The Elder Scrolls V: Skyrim
USK: 16
Rollenspiel (3D-Rollenspiel)

Test: The Elder Scrolls V: Skyrim

So testet 4Players

Autor:
Jörg Luibl

Den Tod vor Augen im hohen Norden: Als anonymer Gefangener rumpelt man zusammen mit drei Gefesselten auf einem Karren zu einem Tribunal, eskortiert von kaiserlichen Wachen. Gerade hat man noch etwas über eine Rebellion aufgeschnappt, da rollt auch schon der erste Kopf unter dem Beil des Henkers. Als man zum Richtblock gerufen wird, überschlagen sich die Ereignisse: Ein Drache kreischt, Flammen lodern und ein Abenteuer von epischem Ausmaß beginnt.
Flucht im Angesicht des Drachen

Video: Die ersten zehn Minuten des Abenteuers.
Kaum ist man dem Henker am Boden entkommen, sorgt ein anderer aus der Luft für Chaos: Ein fauchender Drache reißt Türme ein und speit Feuer, während Wachen, Einwohner und Gefangene in Panik fliehen. Was ist hier los? War das einfach nur Zufall oder etwa Schicksal? Der dramatische Einstieg lässt keine Zeit für Fragen. Man stolpert entweder in Egosicht oder Schulterperspektive über verkohlte Leichen und hat nicht mal eine Klinge in der Hand! Und wem soll man bloß folgen? Dem kaisertreuen Krieger in Rotbraun oder dem Rebellen in Blaugrau? Beide rufen nach mir…

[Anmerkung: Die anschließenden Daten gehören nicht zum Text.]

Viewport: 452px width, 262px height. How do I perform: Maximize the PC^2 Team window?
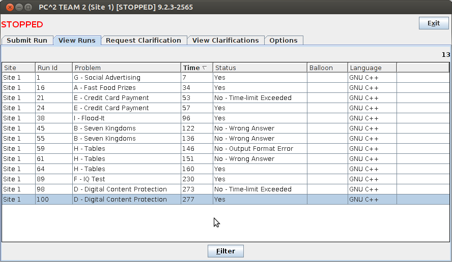tap(28, 7)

Gefangenschaft verbindet und ich folge dem blonden Kämpen, der zum Widerstand der „Sturmmäntel“ gehört. Ob das später eine Auswirkung hat? Er weiht mich in die Steuerung und einige Hintergründe ein. Zusammen schlagen wir uns durch die Gemäuer der Garnison, steigen hinab in einen düsteren Kerker, bewaffnen uns, kämpfen gegen kaiserliche Wachen, knacken Schlösser, sammeln Vorräte, hetzen weiter durch eine verschlungene Höhle voller Spinnen und gelangen schließlich hinaus in die Wildnis – endlich, die Freiheit!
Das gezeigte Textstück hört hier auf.